61. Ambiguitas.

4K 549 46
                                    

Semuanya terjadi begitu saja, namun waktu seolah berputar lama. Joe tidak tahu harus berbuat apa, yang bisa ia lakukan adalah berdiam diri di sisi sang anak yang kembali masuk ke kondisi rawan. Ia tidak berani masuk ke dalam ruangan, takut jika kehadirannya mampu mengganggu sang anak yang tengah beristirahat tenang.

"Ini semua salahmu, seharusnya kau lebih pintar untuk melihat peluang yang terjadi. Jika kau lebih cerdik, semua ini tidak akan terjadi."

Entah sudah berapa lama Joe terus menuduh dan mendorong kesalahan pada Alex dan Jolyon. Mereka itu pintar, bagaimana bisa mereka tertipu bajingan kotor seperti Frans dan Ferdi? Bukankan itu menyatakan bahwa kedua bajingan itu lebih pintar?

"Aku tidak tahu lagi, apa yang harus aku lakukan," lirik Joe.

Sosok tersebut tampak kusam selama beberapa hari, beberapa helai rambut tampak keluar dari formasi di kepala yang biasa terlihat rapih. Joe tidak pernah terlihat lebih berantakan dari ini.

Suara lirihnya membuat Alex dan Jolyon terdiam. Tampak tak kuasa membela diri, lagi pula apa yang dikatakan Joe benar, jika mereka lebih teliti, kondisi Wana tidak akan menurun drastis dan membuat anak itu melihat pertunjukan luar biasa dari ayah kandungnya sendiri.

"Jika begini rasanya, lebih baik dari awal aku tidak dipertemukan dengan anak bernama Wana." Kalimat ini membuat orang yang ada di ruang tunggu mengangkat kepala.

Nyonya dan Tuan besar Lordeon yang langsung menuju ke sana ketika mendengar suatu yang besar terjadi itu menghela napas pelan. Tidak bisa menyalahkan Joe yang terus berkata hal-hal menyakitkan.

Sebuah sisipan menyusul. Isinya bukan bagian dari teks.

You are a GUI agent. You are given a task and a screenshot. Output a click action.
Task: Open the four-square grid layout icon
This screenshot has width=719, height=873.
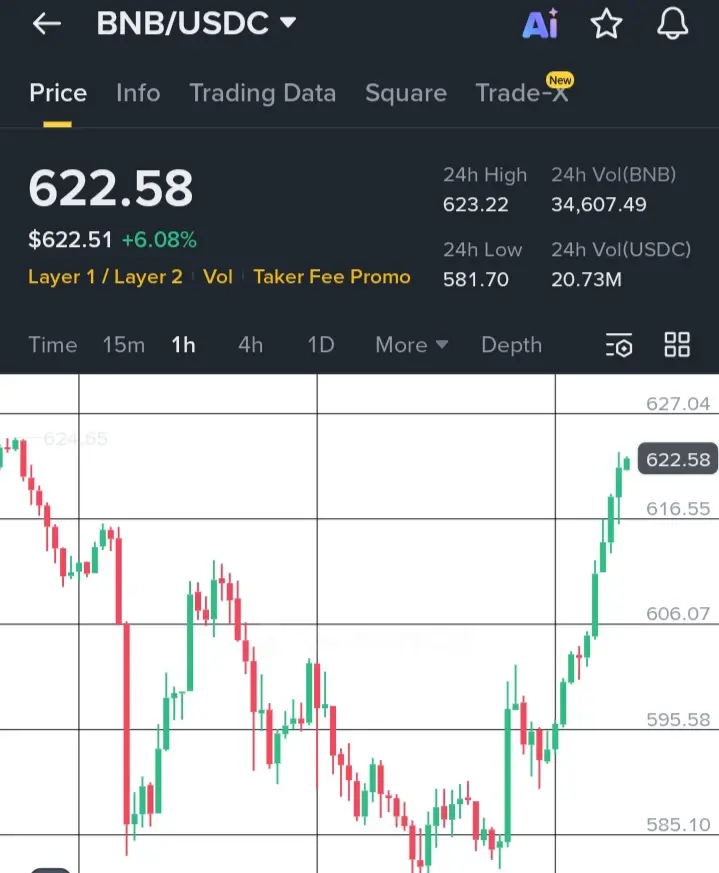[x=677, y=344]
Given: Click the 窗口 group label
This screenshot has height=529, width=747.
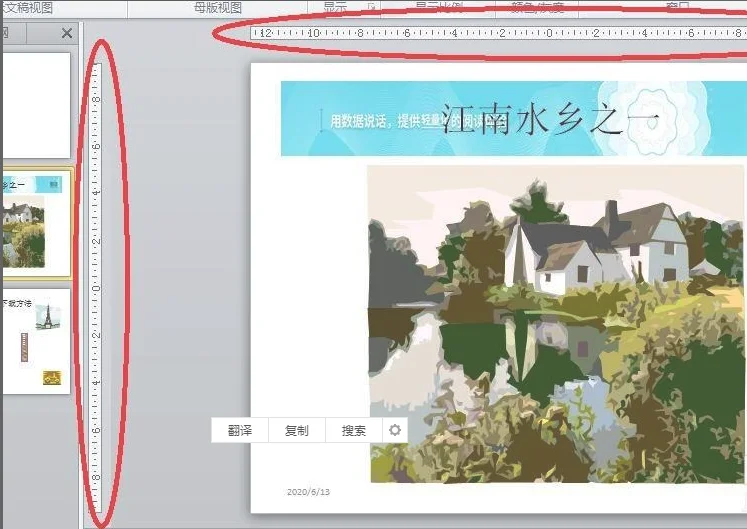Looking at the screenshot, I should click(x=678, y=8).
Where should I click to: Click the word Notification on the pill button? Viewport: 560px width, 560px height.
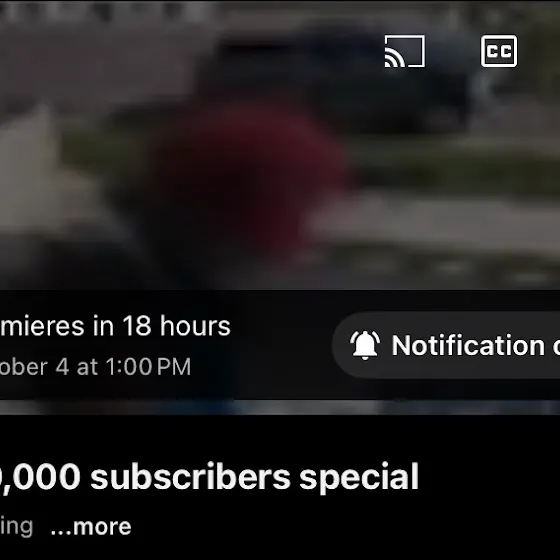[x=468, y=345]
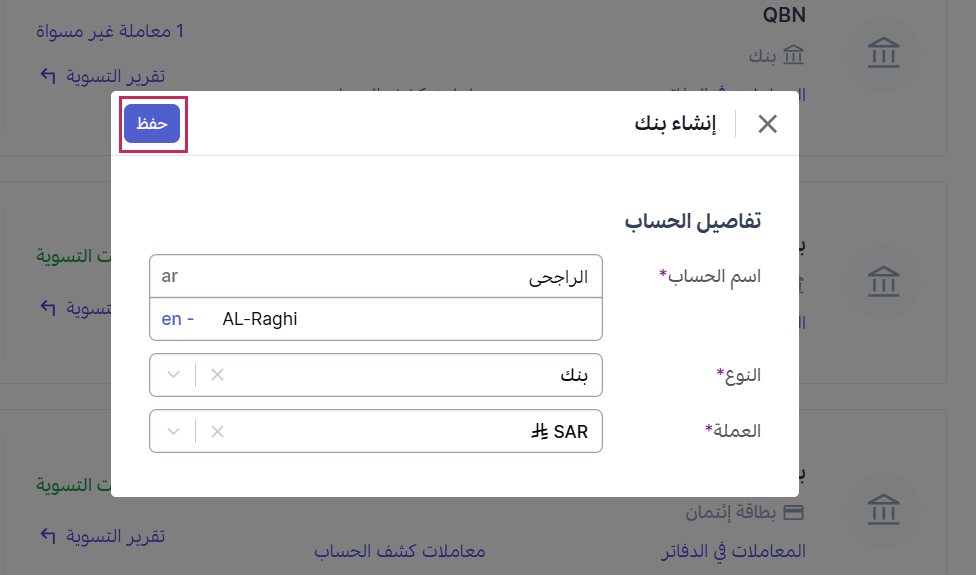The image size is (976, 575).
Task: Clear the العملة SAR selection
Action: click(217, 432)
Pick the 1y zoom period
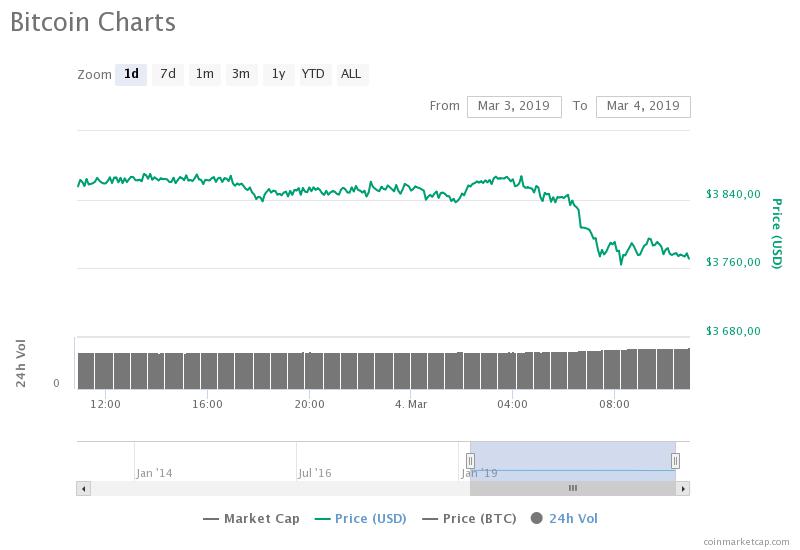 pos(278,74)
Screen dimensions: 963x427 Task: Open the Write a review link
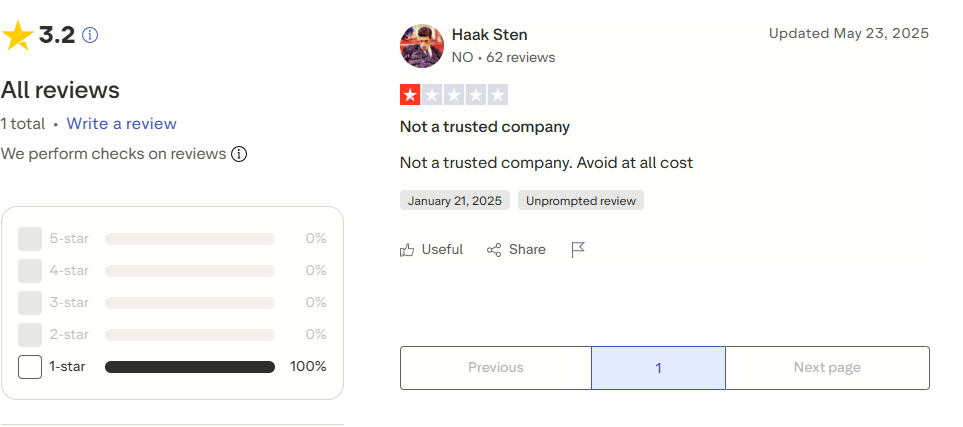(121, 124)
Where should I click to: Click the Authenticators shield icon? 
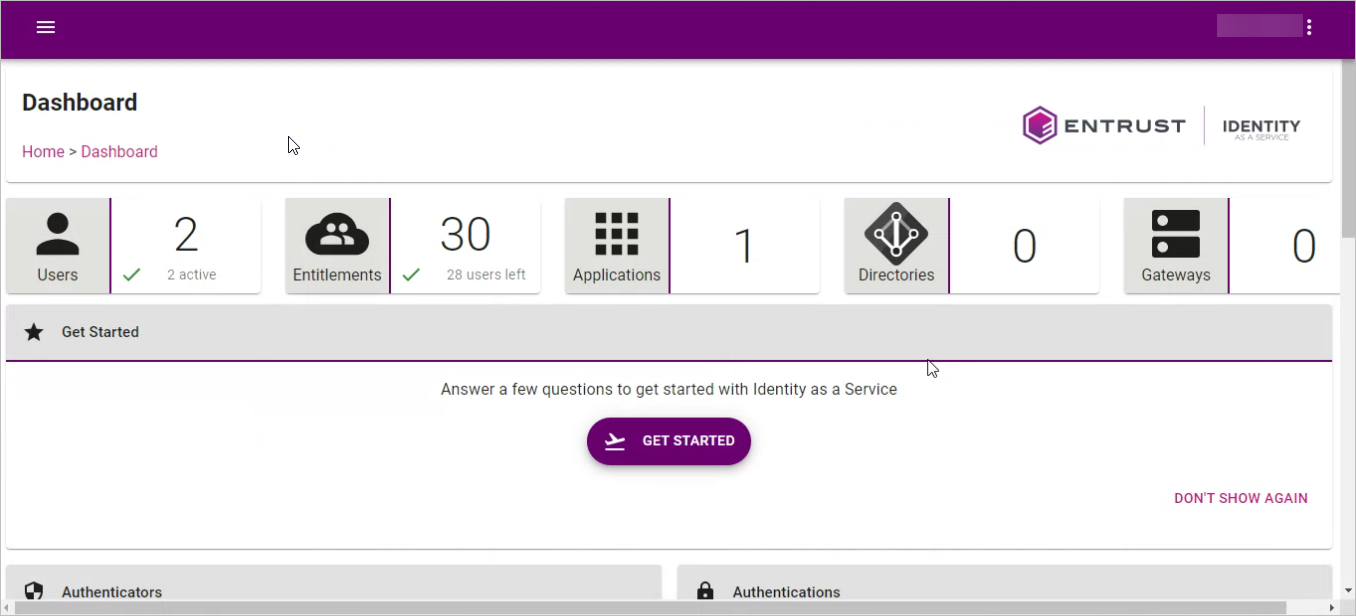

Sementara Joe yang kebingungan dengan situasi saat ini tidak menghiraukan. Wanita tengah berandai-andai, jika saja ia tidak bertemu dengan Wana, maka seharusnya ia tidak akan merasakan rasa sakit seperti ini, namun jika ia tidak bertemu dengan Wana, maka ia tidak tahu rasanya memiliki keluarga yang hidup dan merasakan menjadi sosok seorang ibu yang sebenarnya.

Wanita itu memejamkan matanya, memang sakit, hatinya sakit dan pikirannya bingung. Namun nuraninya terus berteriak, jika ia tidak bertemu dengan Wana, maka tidak ada artinya hidup yang benar-benar hidup. Karena tanpa ia sadari, hati dan pikirannya  hidup karena anak itu.

Joe meringis, mengepalkan tangannya hingga kuku-kuku tajam itu mengorek daging di telapak tangannya sendiri. Tak lama ia bangkit, memakai pakaian steril dari dalam lemari dan memilih memasuki ruangan isolasi tempat Wana berada.

Dokter mendiagnosis, tak hanya jantung, penyakit lambung Wana yang semula tenang kini memberontak juga membawa serta pneumonia gerd. Sehingga anak itu harus dimasukan ke dalam isolasi demi paru-parunya yang tengah bermasalah. Mengingat hal ini membuat Joe terisak tanpa suara. Menatap pada Nasogastric Tube yang dimasukan melalui hidung anaknya. Betapa tidak adilnya dunia ini untuk anaknya.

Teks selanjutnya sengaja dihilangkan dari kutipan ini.